** Opening RECORD SET block **
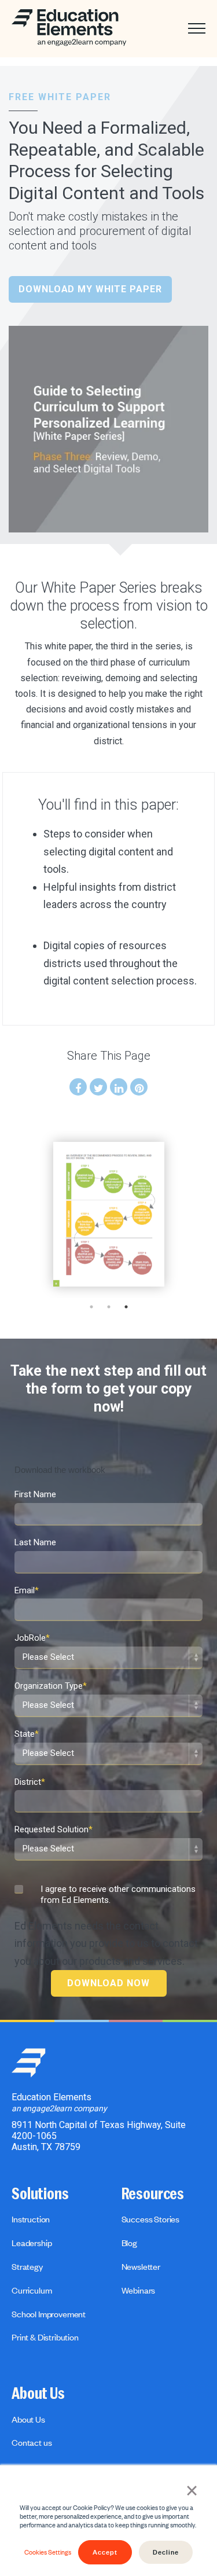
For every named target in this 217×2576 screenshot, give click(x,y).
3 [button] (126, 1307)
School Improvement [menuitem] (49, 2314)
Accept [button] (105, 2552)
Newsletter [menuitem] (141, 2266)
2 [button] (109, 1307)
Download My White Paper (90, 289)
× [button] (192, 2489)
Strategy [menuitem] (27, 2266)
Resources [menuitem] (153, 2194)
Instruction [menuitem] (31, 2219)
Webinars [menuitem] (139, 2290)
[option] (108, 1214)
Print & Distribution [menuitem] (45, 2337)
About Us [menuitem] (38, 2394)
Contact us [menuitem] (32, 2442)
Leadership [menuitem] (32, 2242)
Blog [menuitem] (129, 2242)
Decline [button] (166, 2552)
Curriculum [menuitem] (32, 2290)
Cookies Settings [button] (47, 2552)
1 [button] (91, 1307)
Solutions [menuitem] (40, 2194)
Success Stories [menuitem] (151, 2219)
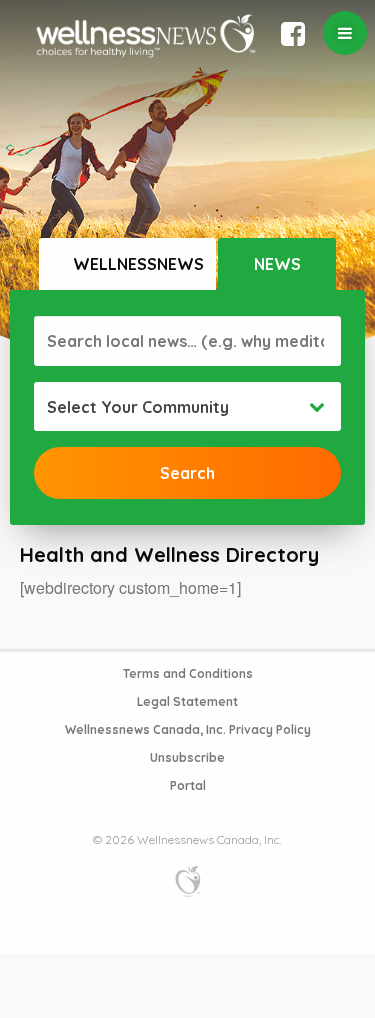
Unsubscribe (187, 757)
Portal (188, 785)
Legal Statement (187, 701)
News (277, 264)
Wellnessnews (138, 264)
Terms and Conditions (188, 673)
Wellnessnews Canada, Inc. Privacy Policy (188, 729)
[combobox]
** Closing RECORD SET block **
Once the line with "2 [button] (109, 1307)" is found above, print it and every line after it through the line with "Portal (188, 785)", exactly. Pictures stay out.

2 [button] (109, 1307)
Download My White Paper (90, 289)
× [button] (192, 2489)
Strategy [menuitem] (27, 2266)
Resources [menuitem] (153, 2194)
Instruction [menuitem] (31, 2219)
Webinars [menuitem] (139, 2290)
[option] (108, 1214)
Print & Distribution [menuitem] (45, 2337)
About Us [menuitem] (38, 2394)
Contact us [menuitem] (32, 2442)
Leadership [menuitem] (32, 2242)
Blog [menuitem] (129, 2242)
Decline [button] (166, 2552)
Curriculum [menuitem] (32, 2290)
Cookies Settings [button] (47, 2552)
1 [button] (91, 1307)
Solutions [menuitem] (40, 2194)
Success Stories [menuitem] (151, 2219)
Unsubscribe (187, 757)
Portal (188, 785)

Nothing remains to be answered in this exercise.